ESPN Host Blames NBA’s ‘White Privilege’ for Hiring of Hall-of-Famer

'How the hell does this always happen for somebody else other than us?'

ESPN host Stephen Smith blasted the NBA’s Brooklyn Nets for succumbing to “white privilege” and hiring Hall of Famer Steve Nash as its new head coach.

“Ladies and gentlemen, there’s no way around this,” Smith said. “This is white privilege. This does not happen for a black man.”

Smith admitted that Nash, who is a two-time league MVP, “deserves the job,” and acknowledged that the team’s two star players, Kyrie Irving and Kevin Durant, who are both black, supported the hire.

But, he said, there were several black candidates the Nets could have chosen.

“You just want to scream. You want to scream to high heavens. How the hell does this always happen for somebody else other than us?” Smith said.

Why is it that we have to be twice as good to get half as much?,” Smith complained. “Why is it that no matter what we do and how hard we work and how we go through the process and the terrain of everything, somehow, someway, there’s another excuse to ignore that criteria, to ignore those credentials, and instead bypass it and make an exception to the rule for someone other than us?”

The protests taking place in Democrat-run cities across the country are another symptom of this “frustration” that is “emanating from the black community and disenfranchised communities,” Smith argued.

“I’m depressed right now because I have to bring that up,” Smith added.

Smith’s ESPN colleague, Jay Williams, pushed back on Smith’s claim that white privilege was at play.

“Come on SA,” Williams, a former NBA player, said.

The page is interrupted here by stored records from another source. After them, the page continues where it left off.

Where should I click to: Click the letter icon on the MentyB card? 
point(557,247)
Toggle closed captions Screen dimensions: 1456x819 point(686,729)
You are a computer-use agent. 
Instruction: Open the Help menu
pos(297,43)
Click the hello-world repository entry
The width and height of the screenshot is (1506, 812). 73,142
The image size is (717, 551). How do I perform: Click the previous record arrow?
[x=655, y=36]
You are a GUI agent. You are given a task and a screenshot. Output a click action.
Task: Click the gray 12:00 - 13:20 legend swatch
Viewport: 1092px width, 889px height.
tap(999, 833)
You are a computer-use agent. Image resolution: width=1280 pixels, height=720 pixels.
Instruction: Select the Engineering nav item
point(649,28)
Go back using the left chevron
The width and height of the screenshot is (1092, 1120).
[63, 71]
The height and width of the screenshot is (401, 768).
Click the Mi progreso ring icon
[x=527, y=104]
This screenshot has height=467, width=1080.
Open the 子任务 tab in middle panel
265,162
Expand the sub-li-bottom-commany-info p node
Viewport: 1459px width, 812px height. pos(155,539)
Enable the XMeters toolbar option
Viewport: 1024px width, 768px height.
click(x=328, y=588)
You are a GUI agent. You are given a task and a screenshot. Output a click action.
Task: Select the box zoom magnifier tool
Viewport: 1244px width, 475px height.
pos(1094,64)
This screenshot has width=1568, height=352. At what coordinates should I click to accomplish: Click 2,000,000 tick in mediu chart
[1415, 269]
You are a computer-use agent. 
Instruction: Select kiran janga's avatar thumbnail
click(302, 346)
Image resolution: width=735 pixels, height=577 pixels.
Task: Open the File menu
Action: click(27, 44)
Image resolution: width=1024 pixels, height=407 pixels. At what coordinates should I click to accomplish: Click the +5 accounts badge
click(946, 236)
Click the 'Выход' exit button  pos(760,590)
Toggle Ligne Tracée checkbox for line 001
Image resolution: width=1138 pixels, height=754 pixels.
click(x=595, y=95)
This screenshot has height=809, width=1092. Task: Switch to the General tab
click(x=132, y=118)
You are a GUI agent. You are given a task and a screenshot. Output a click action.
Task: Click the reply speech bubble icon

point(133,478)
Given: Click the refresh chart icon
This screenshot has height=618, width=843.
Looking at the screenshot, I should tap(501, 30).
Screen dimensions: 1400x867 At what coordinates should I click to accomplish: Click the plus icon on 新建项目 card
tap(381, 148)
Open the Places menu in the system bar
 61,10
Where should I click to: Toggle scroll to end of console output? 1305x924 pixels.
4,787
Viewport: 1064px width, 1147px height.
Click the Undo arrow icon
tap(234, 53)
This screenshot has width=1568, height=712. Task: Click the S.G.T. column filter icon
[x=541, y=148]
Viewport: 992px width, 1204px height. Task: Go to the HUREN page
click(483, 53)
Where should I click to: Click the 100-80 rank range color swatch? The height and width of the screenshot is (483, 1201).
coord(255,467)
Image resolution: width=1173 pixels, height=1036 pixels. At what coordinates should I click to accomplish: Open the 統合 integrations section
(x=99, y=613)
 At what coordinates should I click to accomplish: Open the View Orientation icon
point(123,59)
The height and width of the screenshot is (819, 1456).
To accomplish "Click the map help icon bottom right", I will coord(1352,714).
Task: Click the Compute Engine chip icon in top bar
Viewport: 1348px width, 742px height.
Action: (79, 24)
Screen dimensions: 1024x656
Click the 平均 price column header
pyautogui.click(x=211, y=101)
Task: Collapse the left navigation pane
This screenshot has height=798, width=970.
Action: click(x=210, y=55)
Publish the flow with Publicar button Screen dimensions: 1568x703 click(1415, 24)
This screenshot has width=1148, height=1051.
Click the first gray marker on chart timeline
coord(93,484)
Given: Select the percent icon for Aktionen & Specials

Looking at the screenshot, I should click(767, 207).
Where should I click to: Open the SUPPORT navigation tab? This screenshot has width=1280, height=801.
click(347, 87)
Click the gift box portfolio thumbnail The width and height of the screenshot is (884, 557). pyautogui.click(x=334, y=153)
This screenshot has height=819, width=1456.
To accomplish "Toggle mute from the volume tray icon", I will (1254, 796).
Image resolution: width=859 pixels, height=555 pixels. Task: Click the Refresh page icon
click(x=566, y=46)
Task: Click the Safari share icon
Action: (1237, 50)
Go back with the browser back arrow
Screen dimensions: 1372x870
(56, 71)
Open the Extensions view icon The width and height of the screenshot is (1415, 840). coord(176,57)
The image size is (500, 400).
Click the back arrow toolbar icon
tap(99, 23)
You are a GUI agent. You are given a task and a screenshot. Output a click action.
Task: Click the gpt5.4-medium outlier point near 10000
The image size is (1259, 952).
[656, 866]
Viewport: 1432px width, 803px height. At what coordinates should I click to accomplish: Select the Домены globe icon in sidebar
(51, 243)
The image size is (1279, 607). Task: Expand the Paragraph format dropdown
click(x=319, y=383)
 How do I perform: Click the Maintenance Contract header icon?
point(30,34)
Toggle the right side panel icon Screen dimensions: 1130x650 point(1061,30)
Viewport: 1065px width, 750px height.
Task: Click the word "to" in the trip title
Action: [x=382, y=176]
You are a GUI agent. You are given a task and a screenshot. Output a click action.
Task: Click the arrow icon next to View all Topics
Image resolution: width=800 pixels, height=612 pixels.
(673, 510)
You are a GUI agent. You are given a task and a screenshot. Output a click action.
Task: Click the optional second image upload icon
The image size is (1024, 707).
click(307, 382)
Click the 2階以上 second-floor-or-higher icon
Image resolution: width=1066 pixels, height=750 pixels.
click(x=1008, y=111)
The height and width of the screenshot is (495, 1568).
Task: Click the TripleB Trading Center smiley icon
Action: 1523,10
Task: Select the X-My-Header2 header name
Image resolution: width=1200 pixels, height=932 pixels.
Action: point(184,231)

“Steve Nash being chosen over Mark Jackson/Ty Lue is not ‘white privilege’ … two superstar black athletes ultimately made the decision, and we know who they are and what they are about.”

Outkick founder Clay Travis agreed with Williams and argued that there is plenty of evidence that black athletes and coaches have just as much, if not more, opportunity in the league as white players.